» RECORDS TO USE:
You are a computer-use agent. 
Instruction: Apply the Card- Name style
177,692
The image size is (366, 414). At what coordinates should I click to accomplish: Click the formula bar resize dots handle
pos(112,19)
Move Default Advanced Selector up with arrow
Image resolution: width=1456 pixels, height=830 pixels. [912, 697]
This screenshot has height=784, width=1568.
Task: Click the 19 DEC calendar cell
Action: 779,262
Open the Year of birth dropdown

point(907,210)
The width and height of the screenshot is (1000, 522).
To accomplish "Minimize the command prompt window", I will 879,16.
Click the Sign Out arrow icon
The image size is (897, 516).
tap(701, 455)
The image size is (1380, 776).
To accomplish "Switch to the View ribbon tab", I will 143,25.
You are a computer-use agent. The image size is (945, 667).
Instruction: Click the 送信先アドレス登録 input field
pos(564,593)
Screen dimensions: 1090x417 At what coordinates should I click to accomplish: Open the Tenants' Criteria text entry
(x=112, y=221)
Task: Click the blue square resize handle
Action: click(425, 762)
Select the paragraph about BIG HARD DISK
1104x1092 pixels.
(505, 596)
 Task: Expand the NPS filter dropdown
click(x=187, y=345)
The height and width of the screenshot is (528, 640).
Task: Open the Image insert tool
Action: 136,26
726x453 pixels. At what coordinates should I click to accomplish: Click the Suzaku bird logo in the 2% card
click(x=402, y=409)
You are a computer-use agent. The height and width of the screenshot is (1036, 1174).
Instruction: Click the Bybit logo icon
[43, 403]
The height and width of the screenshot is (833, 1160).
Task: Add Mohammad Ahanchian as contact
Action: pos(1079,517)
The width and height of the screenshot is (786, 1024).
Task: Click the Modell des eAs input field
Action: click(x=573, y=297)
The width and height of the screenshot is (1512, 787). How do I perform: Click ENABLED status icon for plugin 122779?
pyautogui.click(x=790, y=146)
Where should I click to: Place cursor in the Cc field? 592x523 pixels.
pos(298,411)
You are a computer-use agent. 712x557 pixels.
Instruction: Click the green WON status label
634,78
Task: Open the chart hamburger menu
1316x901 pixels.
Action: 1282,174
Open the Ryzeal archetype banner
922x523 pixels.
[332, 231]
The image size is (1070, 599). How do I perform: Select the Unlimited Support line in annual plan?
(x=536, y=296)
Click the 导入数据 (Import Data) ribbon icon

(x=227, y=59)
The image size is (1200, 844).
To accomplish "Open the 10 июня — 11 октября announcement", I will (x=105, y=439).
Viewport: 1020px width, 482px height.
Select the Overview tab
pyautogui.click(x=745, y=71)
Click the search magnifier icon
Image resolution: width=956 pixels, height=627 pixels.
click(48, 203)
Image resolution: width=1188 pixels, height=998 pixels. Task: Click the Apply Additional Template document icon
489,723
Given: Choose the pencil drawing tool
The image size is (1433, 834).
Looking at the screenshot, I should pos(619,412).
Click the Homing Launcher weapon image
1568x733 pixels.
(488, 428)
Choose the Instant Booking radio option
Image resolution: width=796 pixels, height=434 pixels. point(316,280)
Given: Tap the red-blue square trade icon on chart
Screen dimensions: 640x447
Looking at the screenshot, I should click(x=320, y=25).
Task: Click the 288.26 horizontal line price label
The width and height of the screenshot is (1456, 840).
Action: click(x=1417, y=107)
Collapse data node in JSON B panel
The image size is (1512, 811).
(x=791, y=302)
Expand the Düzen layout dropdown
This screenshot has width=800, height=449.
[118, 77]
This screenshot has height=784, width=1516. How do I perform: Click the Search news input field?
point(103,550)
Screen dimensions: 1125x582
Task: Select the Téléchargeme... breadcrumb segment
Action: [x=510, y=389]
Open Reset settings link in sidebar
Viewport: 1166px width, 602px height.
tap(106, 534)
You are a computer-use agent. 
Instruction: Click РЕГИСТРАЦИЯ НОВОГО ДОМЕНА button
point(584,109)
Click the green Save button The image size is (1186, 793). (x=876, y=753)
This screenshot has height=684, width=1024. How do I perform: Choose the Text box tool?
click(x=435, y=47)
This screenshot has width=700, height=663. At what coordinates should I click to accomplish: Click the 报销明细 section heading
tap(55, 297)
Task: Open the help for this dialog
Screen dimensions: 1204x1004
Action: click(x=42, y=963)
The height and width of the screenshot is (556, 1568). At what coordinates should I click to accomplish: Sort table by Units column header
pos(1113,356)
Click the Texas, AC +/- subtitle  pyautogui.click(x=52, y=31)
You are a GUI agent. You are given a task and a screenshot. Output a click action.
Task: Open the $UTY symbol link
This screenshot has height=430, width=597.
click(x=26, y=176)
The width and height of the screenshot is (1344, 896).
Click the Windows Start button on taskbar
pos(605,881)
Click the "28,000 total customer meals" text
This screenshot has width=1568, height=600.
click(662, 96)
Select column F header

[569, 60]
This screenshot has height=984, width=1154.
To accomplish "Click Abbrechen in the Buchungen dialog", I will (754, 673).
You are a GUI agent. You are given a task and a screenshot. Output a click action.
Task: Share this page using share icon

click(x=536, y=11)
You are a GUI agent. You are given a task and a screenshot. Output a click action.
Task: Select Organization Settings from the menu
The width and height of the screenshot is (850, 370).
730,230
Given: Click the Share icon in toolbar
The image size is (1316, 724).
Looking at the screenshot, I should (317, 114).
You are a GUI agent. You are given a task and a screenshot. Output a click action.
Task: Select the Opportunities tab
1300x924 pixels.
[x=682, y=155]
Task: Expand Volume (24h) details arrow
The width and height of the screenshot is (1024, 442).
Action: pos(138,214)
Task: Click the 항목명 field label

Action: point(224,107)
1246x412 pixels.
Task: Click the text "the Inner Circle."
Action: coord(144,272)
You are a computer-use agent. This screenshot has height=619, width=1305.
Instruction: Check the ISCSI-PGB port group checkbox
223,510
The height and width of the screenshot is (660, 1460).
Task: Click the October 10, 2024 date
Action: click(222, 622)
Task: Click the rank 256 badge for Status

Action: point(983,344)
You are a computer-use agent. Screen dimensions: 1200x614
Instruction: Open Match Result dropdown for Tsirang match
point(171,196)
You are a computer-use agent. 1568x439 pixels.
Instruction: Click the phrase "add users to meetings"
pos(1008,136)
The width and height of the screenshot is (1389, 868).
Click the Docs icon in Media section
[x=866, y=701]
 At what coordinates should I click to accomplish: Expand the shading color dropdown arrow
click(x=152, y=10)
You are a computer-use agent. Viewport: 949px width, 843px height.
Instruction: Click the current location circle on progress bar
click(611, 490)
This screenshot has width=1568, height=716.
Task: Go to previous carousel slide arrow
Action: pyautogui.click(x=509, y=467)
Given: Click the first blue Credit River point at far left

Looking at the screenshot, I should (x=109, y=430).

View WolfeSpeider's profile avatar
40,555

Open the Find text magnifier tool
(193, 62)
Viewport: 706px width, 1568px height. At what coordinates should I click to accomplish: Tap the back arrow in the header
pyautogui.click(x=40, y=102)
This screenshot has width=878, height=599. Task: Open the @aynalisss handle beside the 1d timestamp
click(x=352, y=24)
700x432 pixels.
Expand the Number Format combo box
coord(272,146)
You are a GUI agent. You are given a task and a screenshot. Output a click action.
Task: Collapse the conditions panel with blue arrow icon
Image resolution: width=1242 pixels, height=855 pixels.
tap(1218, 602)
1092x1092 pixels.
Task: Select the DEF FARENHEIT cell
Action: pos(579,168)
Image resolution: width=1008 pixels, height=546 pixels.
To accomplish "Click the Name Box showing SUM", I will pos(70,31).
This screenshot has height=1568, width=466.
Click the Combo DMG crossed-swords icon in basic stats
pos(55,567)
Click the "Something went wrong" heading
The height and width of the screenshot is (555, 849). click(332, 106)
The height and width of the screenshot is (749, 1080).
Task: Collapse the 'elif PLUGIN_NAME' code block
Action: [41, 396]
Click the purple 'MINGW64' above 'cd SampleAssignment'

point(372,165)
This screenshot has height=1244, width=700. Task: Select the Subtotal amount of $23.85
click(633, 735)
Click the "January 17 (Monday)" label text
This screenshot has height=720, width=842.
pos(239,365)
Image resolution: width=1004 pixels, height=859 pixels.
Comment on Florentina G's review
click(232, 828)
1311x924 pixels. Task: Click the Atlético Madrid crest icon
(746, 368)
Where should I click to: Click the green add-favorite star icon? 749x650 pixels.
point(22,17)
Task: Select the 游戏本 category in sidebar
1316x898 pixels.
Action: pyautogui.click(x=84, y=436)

» EXERCISE AIM: How many lines in the listing above include the word "dialog"? Respond with the number and nothing else.

» YOUR SOLUTION: 2